• _Work instruction_
Each entry is to be output precisely as it appears.

(Task input Opens)

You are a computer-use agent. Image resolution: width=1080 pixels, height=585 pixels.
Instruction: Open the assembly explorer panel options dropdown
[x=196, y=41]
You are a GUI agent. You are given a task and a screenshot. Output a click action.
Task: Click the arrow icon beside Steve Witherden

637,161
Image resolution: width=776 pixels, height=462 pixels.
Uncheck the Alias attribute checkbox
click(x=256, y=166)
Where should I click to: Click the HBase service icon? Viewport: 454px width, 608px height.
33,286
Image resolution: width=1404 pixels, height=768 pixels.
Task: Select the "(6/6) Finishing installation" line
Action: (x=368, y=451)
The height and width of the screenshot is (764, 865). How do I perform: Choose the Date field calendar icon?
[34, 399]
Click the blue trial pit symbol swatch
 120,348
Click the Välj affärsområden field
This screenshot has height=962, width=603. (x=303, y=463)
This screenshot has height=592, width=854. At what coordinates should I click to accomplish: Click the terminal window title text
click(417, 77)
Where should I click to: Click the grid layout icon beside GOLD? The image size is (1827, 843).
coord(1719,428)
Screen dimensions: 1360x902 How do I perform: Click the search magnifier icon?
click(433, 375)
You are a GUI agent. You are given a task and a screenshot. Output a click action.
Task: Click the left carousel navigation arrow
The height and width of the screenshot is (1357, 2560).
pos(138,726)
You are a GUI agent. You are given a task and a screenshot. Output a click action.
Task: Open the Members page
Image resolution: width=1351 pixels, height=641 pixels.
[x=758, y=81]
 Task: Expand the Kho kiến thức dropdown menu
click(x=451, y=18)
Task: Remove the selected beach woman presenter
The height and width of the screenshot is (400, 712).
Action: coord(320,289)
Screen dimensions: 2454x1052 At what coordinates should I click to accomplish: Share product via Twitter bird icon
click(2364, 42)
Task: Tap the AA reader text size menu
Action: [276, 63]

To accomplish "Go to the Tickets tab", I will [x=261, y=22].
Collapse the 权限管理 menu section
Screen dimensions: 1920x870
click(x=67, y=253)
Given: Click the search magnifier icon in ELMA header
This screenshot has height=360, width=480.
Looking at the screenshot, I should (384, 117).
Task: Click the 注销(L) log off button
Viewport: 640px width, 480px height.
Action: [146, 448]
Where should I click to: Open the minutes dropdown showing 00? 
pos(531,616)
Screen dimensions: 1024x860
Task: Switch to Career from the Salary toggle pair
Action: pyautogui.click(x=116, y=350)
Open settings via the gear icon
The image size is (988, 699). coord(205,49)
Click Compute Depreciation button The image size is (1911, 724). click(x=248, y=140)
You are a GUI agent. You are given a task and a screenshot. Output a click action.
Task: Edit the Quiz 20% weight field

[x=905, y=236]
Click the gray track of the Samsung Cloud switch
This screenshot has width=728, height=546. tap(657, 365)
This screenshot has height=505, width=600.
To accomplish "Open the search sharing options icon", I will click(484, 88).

(Task input Closes)

• _Exercise response_
You are a computer-use agent. Image resolution: width=1080 pixels, height=585 pixels.
Instruction: Open the assembly explorer panel options dropdown
[x=196, y=41]
You are a GUI agent. You are given a task and a screenshot. Output a click action.
Task: Click the arrow icon beside Steve Witherden

637,161
Image resolution: width=776 pixels, height=462 pixels.
Uncheck the Alias attribute checkbox
click(x=256, y=166)
Where should I click to: Click the HBase service icon? Viewport: 454px width, 608px height.
33,286
Image resolution: width=1404 pixels, height=768 pixels.
Task: Select the "(6/6) Finishing installation" line
Action: (x=368, y=451)
The height and width of the screenshot is (764, 865). How do I perform: Choose the Date field calendar icon?
[34, 399]
Click the blue trial pit symbol swatch
 120,348
Click the Välj affärsområden field
This screenshot has height=962, width=603. (x=303, y=463)
This screenshot has height=592, width=854. At what coordinates should I click to accomplish: Click the terminal window title text
click(417, 77)
Where should I click to: Click the grid layout icon beside GOLD? The image size is (1827, 843).
coord(1719,428)
Screen dimensions: 1360x902 How do I perform: Click the search magnifier icon?
click(433, 375)
You are a GUI agent. You are given a task and a screenshot. Output a click action.
Task: Click the left carousel navigation arrow
The height and width of the screenshot is (1357, 2560).
pos(138,726)
You are a GUI agent. You are given a task and a screenshot. Output a click action.
Task: Open the Members page
Image resolution: width=1351 pixels, height=641 pixels.
[x=758, y=81]
 Task: Expand the Kho kiến thức dropdown menu
click(x=451, y=18)
Task: Remove the selected beach woman presenter
The height and width of the screenshot is (400, 712).
Action: coord(320,289)
Screen dimensions: 2454x1052 At what coordinates should I click to accomplish: Share product via Twitter bird icon
click(2364, 42)
Task: Tap the AA reader text size menu
Action: [276, 63]

To accomplish "Go to the Tickets tab", I will [x=261, y=22].
Collapse the 权限管理 menu section
Screen dimensions: 1920x870
click(x=67, y=253)
Given: Click the search magnifier icon in ELMA header
This screenshot has height=360, width=480.
Looking at the screenshot, I should (384, 117).
Task: Click the 注销(L) log off button
Viewport: 640px width, 480px height.
Action: [146, 448]
Where should I click to: Open the minutes dropdown showing 00? 
pos(531,616)
Screen dimensions: 1024x860
Task: Switch to Career from the Salary toggle pair
Action: pyautogui.click(x=116, y=350)
Open settings via the gear icon
The image size is (988, 699). coord(205,49)
Click Compute Depreciation button The image size is (1911, 724). click(x=248, y=140)
You are a GUI agent. You are given a task and a screenshot. Output a click action.
Task: Edit the Quiz 20% weight field

[x=905, y=236]
Click the gray track of the Samsung Cloud switch
This screenshot has width=728, height=546. tap(657, 365)
This screenshot has height=505, width=600.
To accomplish "Open the search sharing options icon", I will click(484, 88).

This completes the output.